### Material provided
┌────────
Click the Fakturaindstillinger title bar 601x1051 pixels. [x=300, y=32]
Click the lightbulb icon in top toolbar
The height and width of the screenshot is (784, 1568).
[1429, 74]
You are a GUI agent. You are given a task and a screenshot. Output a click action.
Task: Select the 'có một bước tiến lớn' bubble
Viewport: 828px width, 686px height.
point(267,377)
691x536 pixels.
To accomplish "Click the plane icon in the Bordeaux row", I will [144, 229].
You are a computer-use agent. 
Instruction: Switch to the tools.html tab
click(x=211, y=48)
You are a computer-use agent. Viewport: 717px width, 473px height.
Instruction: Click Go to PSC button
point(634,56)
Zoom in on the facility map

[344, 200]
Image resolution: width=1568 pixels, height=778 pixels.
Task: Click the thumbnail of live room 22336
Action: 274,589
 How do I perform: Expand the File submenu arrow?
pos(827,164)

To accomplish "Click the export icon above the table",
└────────
### Exercise description
Rewrite the records as a numbered list, starting with the line that contains "You are a computer-use agent. Viewport: 717px" and continuing through the end of the records, and leave out any blank lines.

### Exercise result
1. You are a computer-use agent. Viewport: 717px width, 473px height.
2. Instruction: Click Go to PSC button
3. point(634,56)
4. Zoom in on the facility map
5. [344, 200]
6. Image resolution: width=1568 pixels, height=778 pixels.
7. Task: Click the thumbnail of live room 22336
8. Action: 274,589
9.  How do I perform: Expand the File submenu arrow?
10. pos(827,164)
11. To accomplish "Click the export icon above the table",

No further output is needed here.